*** Opening of GIVEN TEXT ***

Ound was founded by fashion designer, Paula Delgado, with an almost meditative approach and as an alternative to the “broken system” that is fast fashion.
Specialising in botanical dyed scarves and other garments, Paula shares with us her inspiration behind Ound, the process of making her one-of-a-kind silk scarves using hand-foraged plants & flowers, and how she manages to steer completely clear of synthetic dyes and unsustainable practices…
What inspired you to leave fast fashion behind and launch Ound?
I was a fashion designer for two of the largest global fast fashion corporations, and through this my eyes were opened to the harmful nature of the fast fashion industry based on high-speed turnover, overproduction and waste.
After spending several months in rural Argentina and Scotland from 2015 to 2017, I learnt more about wool production, weaving and knitting, and started to teach myself the art of botanical dye. From here I became inspired by the philosophy of permaculture; a holistic design system for creating relations between humans, plants, animals, and the earth.

*** Close of GIVEN TEXT ***
*** Opening of EXTRACTED MATERIAL ***

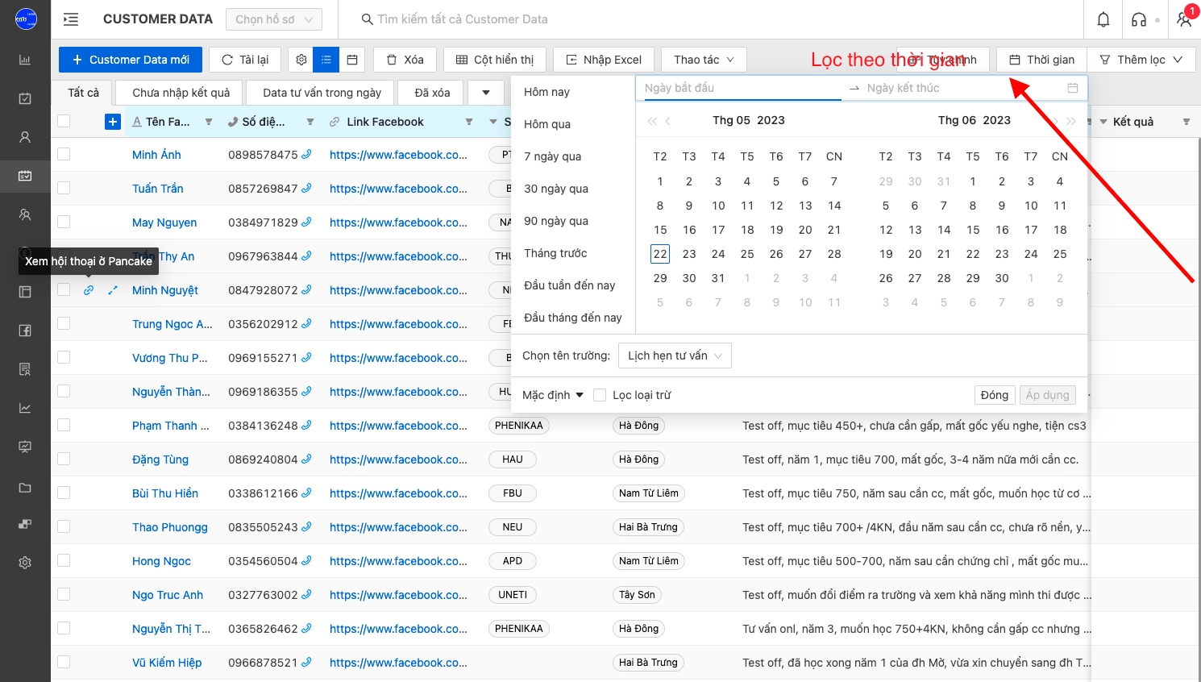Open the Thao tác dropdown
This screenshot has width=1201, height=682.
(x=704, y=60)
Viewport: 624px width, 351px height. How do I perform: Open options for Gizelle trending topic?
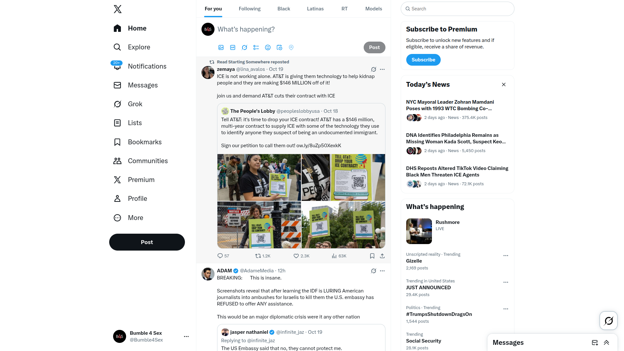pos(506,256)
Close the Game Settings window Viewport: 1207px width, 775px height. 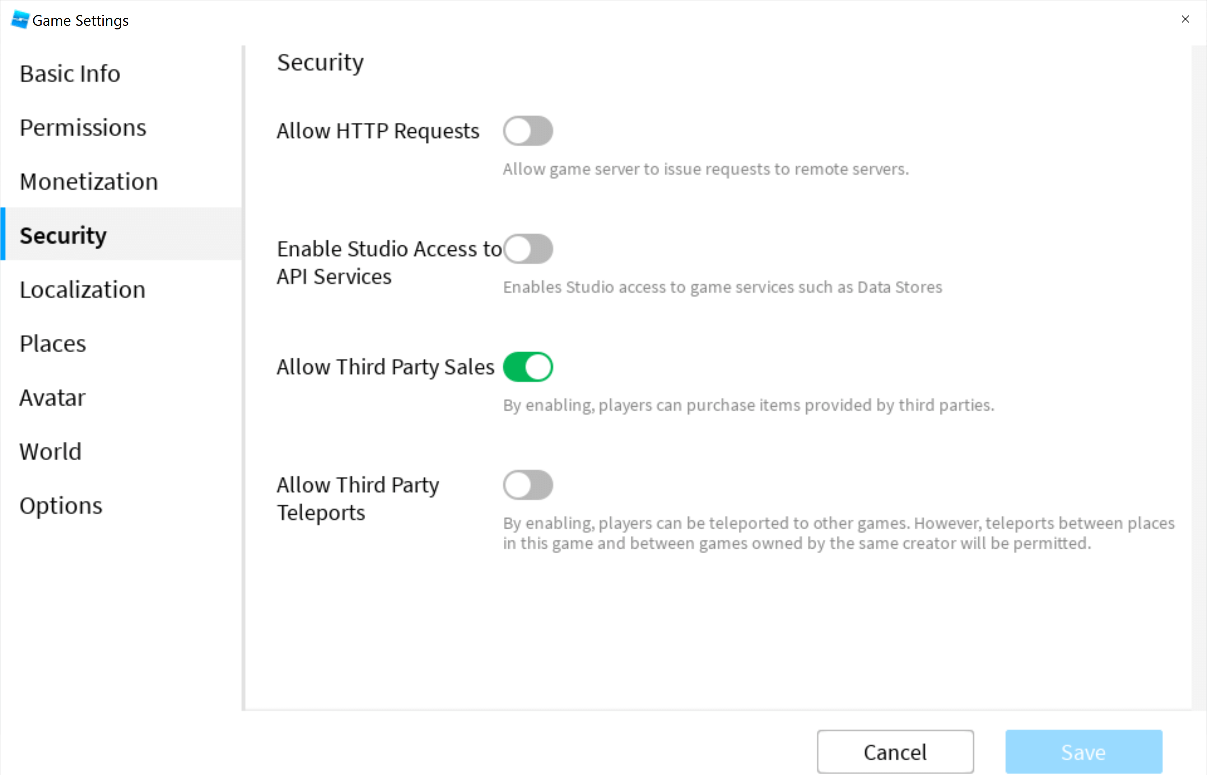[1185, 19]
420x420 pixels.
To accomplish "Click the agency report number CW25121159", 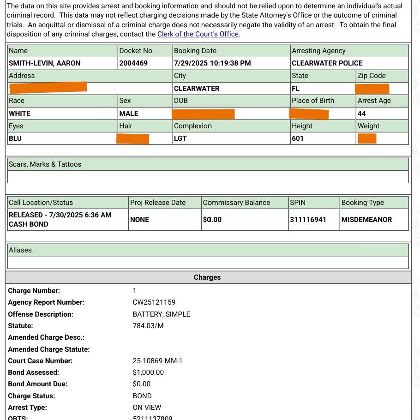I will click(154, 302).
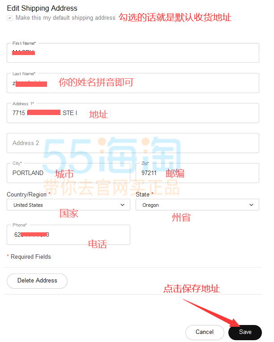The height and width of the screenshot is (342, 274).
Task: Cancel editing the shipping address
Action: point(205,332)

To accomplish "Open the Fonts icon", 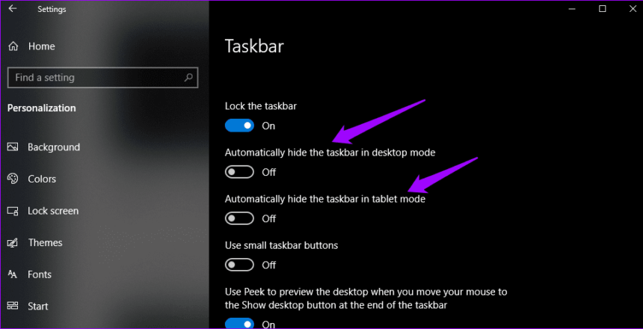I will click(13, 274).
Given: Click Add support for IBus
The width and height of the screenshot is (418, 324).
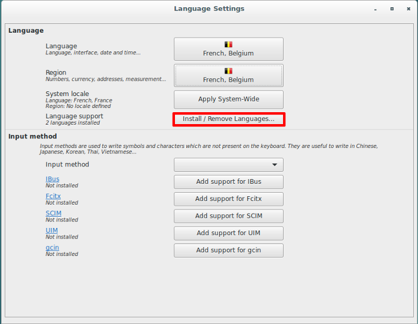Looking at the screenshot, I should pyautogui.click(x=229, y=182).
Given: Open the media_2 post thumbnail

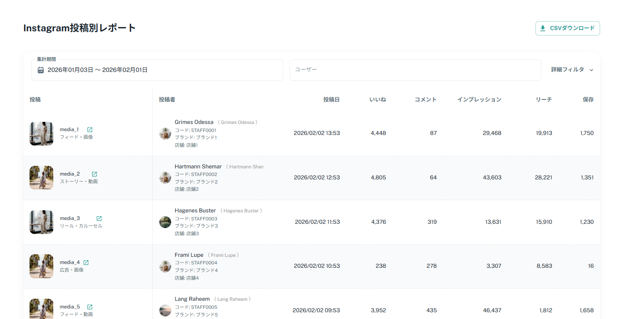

*** Close of EXTRACTED MATERIAL ***
*** Opening of EXTRACTED MATERIAL ***

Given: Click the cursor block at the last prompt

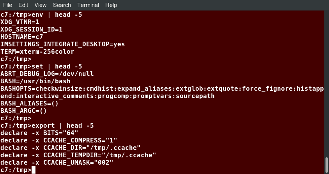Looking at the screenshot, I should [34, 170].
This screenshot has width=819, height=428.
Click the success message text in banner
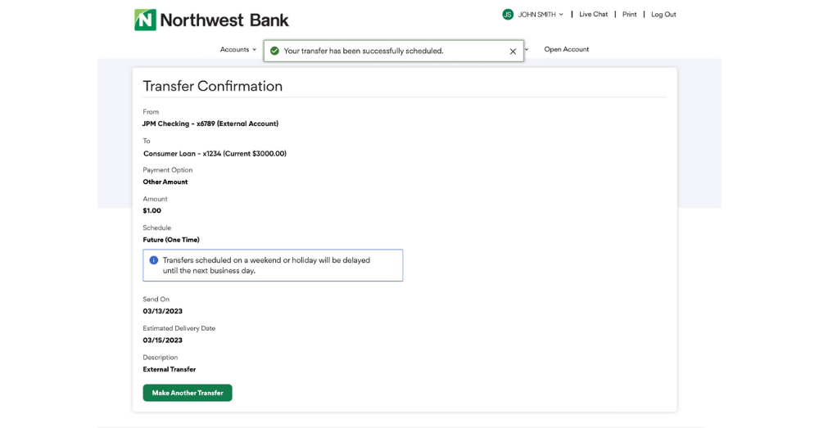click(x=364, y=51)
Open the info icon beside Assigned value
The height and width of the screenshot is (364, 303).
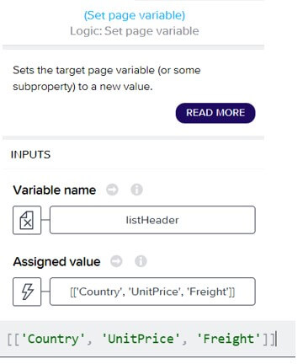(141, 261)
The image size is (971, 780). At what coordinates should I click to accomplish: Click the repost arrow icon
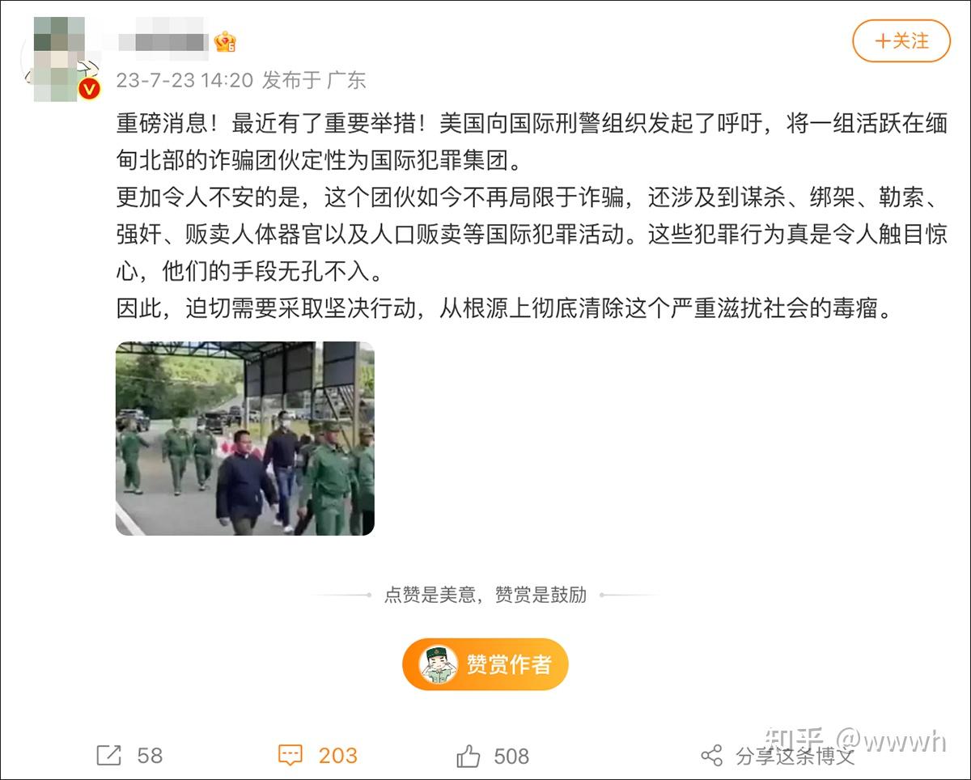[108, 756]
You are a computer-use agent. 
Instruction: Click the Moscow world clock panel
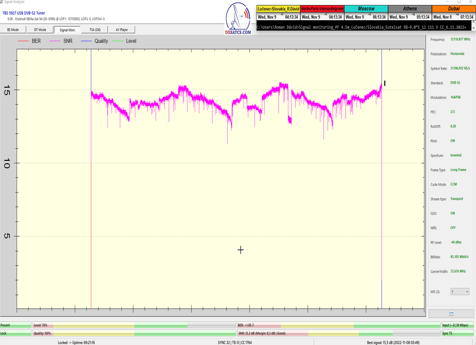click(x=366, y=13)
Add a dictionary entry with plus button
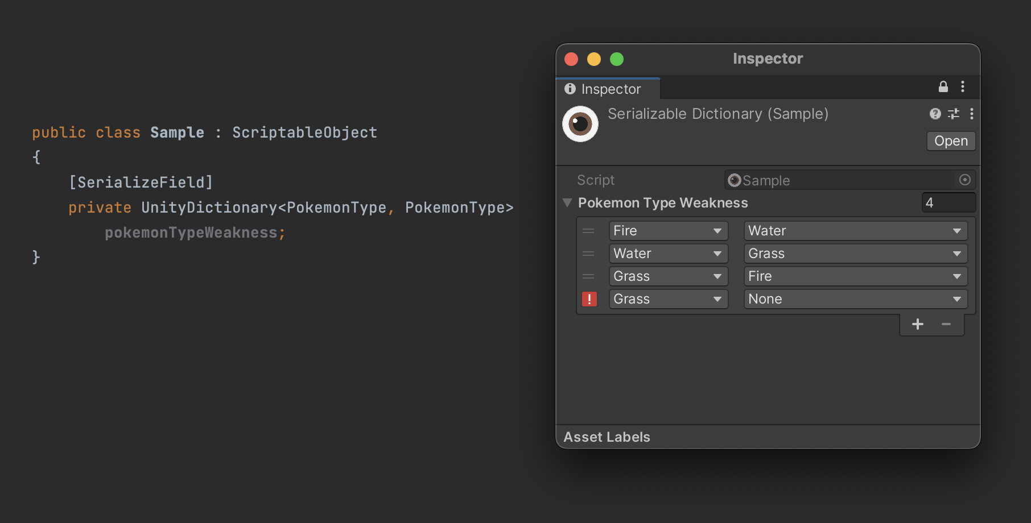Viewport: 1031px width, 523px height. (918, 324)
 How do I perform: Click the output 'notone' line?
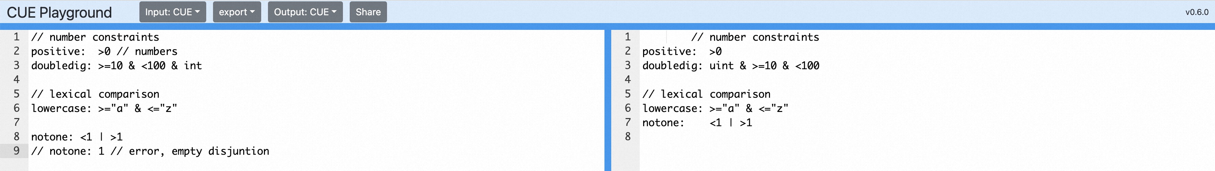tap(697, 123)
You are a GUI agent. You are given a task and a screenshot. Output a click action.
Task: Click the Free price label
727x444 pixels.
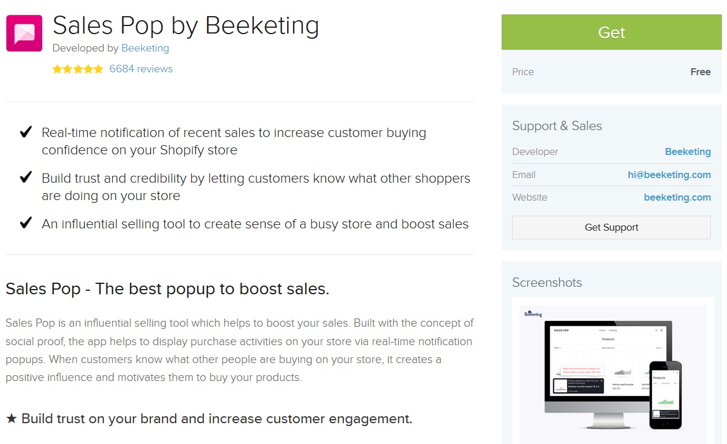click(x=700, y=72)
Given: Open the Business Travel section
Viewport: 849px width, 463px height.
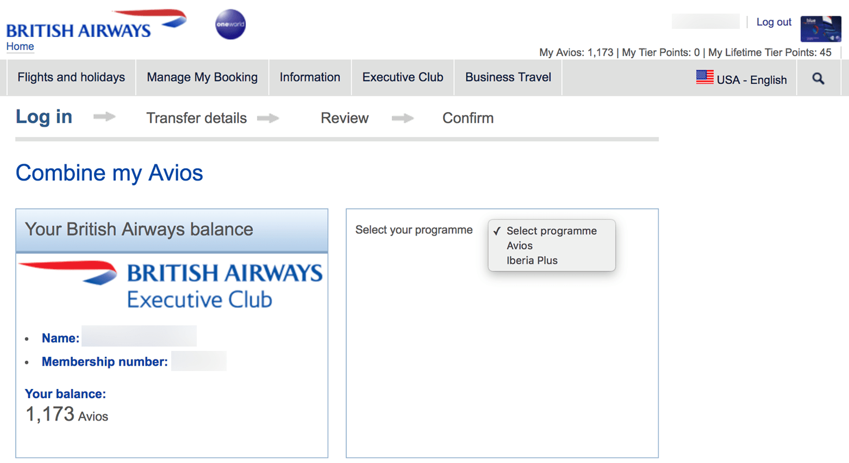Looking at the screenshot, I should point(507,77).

*** Close of EXTRACTED MATERIAL ***
*** Opening of EXTRACTED MATERIAL ***

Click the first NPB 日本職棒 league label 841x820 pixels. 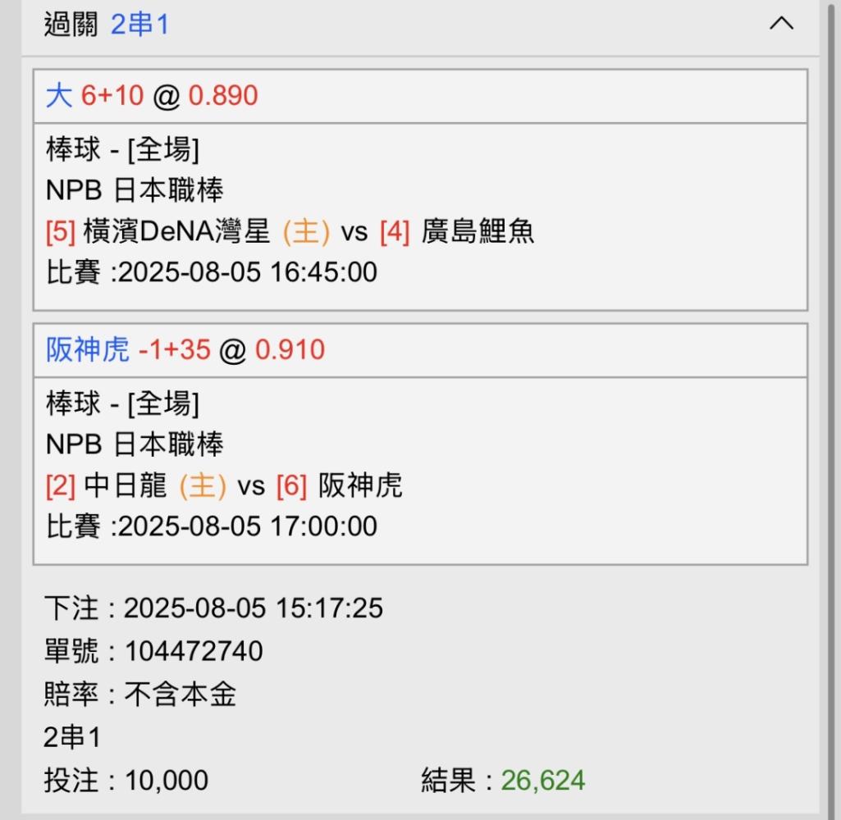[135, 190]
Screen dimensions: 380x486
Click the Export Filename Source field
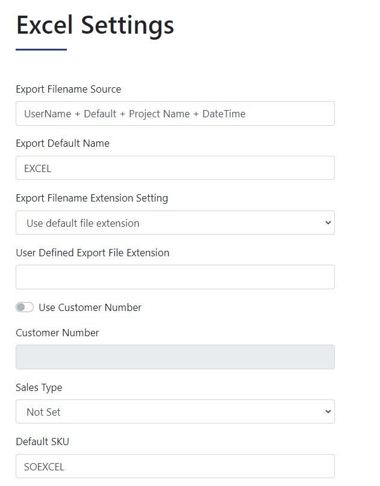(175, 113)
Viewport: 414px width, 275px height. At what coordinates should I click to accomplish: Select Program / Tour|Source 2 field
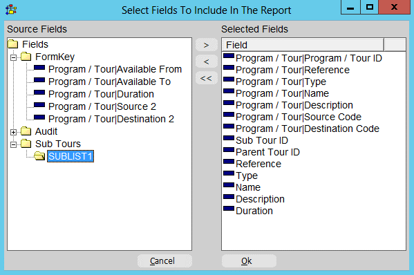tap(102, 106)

*** Close of EXTRACTED MATERIAL ***

In the interview about Ound, where did Paula Delgado spend several months between 2015 and 2017? The rows are separate material that has nothing to do with the interview about Ound.

# [REPLY TO THE TASK]
Rural Argentina and Scotland.